Taking System Settings in hand

[image:3123 align=left hspace=20 node=3123]One of the big things about KDE 4 at an app level was moving from KControl to System Settings. The major complaint about KDE (from non-KDE users) is that it is too configurable, where 'too' generally means they can't find the thing they want to configure. System Settings is the product of usability-led design, and kcontrol was dropped some months ago, but it seems very little has happened since it was ported to KDE 4. So rather than just give myself an ulcer about it, I've decided to take System Settings in hand and make it good. I started by fixing a couple of little bugs but as the size of the task became apparent I decided to organise System Settings' development and maintenance first. So spent today doing this. I've started a project on TechBase to:

  • pool all the design documentation there is on SystemSettings
  • track the state of the main app
  • track the states of all the modules
  • decide what to do about the missing modules

This last point is important.
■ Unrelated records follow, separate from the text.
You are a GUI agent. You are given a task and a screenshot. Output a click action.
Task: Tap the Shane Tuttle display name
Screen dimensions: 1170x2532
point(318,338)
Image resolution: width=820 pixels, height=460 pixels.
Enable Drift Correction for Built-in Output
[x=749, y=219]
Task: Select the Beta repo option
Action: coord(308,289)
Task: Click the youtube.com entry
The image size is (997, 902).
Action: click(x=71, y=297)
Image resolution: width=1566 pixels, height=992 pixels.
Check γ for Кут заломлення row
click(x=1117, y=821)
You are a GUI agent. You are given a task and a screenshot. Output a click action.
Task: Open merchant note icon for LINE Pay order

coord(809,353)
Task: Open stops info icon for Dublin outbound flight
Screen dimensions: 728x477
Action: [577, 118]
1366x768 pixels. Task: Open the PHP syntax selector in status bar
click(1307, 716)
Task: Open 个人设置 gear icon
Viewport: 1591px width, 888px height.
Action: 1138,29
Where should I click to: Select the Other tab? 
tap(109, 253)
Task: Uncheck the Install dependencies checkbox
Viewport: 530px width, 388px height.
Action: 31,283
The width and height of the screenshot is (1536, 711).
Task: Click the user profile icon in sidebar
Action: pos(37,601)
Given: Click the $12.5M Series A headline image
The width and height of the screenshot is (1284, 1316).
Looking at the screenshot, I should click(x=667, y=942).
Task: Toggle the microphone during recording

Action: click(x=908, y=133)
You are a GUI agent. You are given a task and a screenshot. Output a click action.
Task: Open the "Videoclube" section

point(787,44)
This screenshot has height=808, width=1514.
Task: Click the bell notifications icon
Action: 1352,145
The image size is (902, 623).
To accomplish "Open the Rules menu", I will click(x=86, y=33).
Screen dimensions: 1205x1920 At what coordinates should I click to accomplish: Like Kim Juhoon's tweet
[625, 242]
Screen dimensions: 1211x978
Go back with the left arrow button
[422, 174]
I count 63 distinct modules in KControl in KDE 3.5.8 on openSUSE 10.3 but there are only 30 present in some form in KDE 4's System Settings. I saw somewhere that System Settings was intended to be the 'basic' config and that advanced users should user KControl, but that is no longer possible in KDE 4. So we need to find some homes for those other modules. It has already been decided that some of them should only appear in the relevant apps (all the web browsing config stays in Konqueror), but a lot of them are only visible using kcmshell4 --list.

I also went through the (few) bug reports vs KDE4 System Settings, closed a bunch that were obviously fixed, and set the right versions on the rest. Please use for KDE 4 bugs!

As well as sorting out the shell, though, another challenge we face is getting the actual config modules sorted out and well ported to KDE 4. I realised this when creating components for system settings for each KCModule. The list of default owners for bugs on these components reads like a Who's Who of KDE Past - a lot of big names there but most of whom have left active development. This is the biggest part of the job and it's more than one person can handle. But fortunately KCModule work is a relatively easy way to start KDE 4 coding. The scope is well defined and the architecture is relatively simple. So, if you would like to find a way into KDE development, consider helping making System Settings as cool as it promises to be.


Whoa good stuff! It made me smile to read someone is organizing the control center nicely! That would indeed be a major improvement. :-D

I've always liked KDE's way of reorganizing stuff instead of removing stuff. Like the wallpaper config which didn't have any features dropped in KDE 3.0 -> 3.5, but became very easy to configure by simply reorganzing widgets.

By vdboor at Mon, 12/03/2007 - 10:51

Is very important one module for mapping network unit per user howto in windows .Open office and other applications not open files in protocol smb is little support and is very important in environment of bussines or goverment.In the Red Flag distro is available and job ok , mapping in MY PC the unit example J: or other for other user. Will like an module similar for all distribution with KDE

By daniel di conza at Mon, 12/03/2007 - 16:06

I would like to know where I can find the source code for kde systemsettings modules. I try search them, but only find the code for systemsetting. Still, I wonder if exists some tutorial about the developing (in c++) of systemsettings modules.

By klebermo at Wed, 01/11/2012 - 09:22

@klebermo i don't know if this information yet is useful, but you can find the source at kde-workspace repo.